Takiyah Asia Shippe, 14, a black girl from Morrisville, Vt., said she attended because she decided that she could use a primer on the Holocaust. “I was thinking about what we learned in school,” Takiyah said, “and we didn’t learn anything.”
When Harry Bialor, a Polish survivor, told of his experience, nearly everyone in the room wept. For the three young people from Bosnia, the survivors’ accounts are specially poignant.
One, Nermin Cejvan, 19, silently compared the survivors’ experiences to his. He fled Bosnia in 1992, after three days in a Serb prison camp near Banja Luka. In 1994, Cejvan and his family immigrated to Manchester, N.H., where he rarely talked about the war. If his new friends asked questions, he said, he gave terse answers. But after a Holocaust survivor spoke at his high school this year, Cejvan began to discuss his experience.
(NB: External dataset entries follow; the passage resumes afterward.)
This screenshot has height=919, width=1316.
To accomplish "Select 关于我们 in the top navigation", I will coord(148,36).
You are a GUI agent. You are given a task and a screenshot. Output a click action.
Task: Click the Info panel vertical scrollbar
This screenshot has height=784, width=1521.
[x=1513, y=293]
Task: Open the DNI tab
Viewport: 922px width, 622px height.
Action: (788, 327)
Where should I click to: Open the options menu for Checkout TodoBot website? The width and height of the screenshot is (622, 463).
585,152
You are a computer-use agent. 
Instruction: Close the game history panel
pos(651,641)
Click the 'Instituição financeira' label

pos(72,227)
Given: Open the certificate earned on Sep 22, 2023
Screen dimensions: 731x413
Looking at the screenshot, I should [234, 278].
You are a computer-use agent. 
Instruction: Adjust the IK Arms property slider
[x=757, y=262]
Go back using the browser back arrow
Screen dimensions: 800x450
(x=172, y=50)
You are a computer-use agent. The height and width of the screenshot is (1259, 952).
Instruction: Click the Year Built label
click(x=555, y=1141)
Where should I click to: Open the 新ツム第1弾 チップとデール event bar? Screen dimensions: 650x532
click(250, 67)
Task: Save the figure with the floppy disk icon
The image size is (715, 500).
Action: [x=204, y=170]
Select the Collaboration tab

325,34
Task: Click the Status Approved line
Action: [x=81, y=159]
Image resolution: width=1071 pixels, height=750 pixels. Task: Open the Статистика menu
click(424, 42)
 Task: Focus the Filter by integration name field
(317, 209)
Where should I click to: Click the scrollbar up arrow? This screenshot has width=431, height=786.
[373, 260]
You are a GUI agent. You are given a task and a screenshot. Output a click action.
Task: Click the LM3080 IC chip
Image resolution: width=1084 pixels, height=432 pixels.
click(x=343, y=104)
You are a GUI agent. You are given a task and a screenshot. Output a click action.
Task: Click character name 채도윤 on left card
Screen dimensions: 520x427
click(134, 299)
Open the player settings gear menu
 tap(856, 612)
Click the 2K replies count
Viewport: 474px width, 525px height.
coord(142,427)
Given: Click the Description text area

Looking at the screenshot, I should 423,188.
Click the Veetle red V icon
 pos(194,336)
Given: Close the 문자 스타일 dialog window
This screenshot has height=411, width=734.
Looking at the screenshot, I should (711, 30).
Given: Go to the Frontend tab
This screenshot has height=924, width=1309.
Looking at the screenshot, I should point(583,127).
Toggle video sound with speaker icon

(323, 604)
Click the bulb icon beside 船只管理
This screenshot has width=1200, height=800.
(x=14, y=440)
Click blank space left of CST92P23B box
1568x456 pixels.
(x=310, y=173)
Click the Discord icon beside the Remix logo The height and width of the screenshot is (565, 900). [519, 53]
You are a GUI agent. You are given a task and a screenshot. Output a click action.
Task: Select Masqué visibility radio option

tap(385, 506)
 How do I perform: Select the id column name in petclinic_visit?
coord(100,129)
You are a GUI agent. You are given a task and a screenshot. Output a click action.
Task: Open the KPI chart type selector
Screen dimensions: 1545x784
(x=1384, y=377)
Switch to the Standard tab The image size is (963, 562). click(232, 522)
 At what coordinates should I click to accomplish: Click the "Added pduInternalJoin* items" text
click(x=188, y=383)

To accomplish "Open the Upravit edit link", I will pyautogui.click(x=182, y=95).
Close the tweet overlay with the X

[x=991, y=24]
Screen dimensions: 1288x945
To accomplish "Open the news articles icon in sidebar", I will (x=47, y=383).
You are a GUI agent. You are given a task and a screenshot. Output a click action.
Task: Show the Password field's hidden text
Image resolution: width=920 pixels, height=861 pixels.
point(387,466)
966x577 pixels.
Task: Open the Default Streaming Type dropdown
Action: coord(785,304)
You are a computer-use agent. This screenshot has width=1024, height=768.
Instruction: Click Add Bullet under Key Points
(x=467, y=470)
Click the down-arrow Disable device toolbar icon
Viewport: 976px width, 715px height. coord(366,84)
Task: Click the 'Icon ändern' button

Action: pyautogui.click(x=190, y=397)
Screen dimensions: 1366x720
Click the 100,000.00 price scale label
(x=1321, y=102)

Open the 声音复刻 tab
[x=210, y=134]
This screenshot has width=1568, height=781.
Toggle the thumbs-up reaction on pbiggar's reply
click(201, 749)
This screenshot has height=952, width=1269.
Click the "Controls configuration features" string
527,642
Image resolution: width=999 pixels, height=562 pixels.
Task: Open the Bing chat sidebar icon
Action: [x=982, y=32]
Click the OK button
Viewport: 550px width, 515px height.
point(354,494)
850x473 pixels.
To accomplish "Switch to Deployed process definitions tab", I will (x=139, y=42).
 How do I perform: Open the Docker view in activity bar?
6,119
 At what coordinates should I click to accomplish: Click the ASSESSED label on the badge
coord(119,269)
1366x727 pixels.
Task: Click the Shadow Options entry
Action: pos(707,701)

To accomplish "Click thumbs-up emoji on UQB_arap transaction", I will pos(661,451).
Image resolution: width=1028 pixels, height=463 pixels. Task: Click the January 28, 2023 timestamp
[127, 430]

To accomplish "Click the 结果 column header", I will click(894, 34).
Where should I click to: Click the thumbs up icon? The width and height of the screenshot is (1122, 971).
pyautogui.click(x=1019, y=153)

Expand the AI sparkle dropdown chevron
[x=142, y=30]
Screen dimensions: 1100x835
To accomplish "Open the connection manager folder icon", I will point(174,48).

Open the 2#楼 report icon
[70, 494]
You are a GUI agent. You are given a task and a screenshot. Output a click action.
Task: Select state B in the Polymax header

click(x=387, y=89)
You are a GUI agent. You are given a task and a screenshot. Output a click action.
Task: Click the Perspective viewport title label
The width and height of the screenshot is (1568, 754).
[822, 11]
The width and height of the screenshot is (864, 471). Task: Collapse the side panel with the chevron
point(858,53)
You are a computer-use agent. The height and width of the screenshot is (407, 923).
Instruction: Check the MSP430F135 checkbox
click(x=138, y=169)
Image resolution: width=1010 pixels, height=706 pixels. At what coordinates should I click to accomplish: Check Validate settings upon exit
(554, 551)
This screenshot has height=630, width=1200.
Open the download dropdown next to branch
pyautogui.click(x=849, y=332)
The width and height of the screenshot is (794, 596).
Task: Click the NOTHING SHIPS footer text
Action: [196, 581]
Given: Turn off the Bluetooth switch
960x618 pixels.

“It’s more difficult if you keep it to yourself,” he said. “I can’t forget anyway. So I’d rather hear about people who’ve been through similar stuff.”
For students who have not lived through a war, though, the question often comes up whether the institute is too heavy, too depressing for young people.
The director, Glenn Hawkes, said he and other organizers had concluded that students could handle the information. “They want to know the truth,” Hawkes said.
Still, he included time for reflection and creative expression by scheduling classes in the arts.
“This is really heavy-duty information,” said Sha’an Mouliert, who teaches relaxation techniques and dance. “If they get overloaded, they’re not going to be able to retain it.”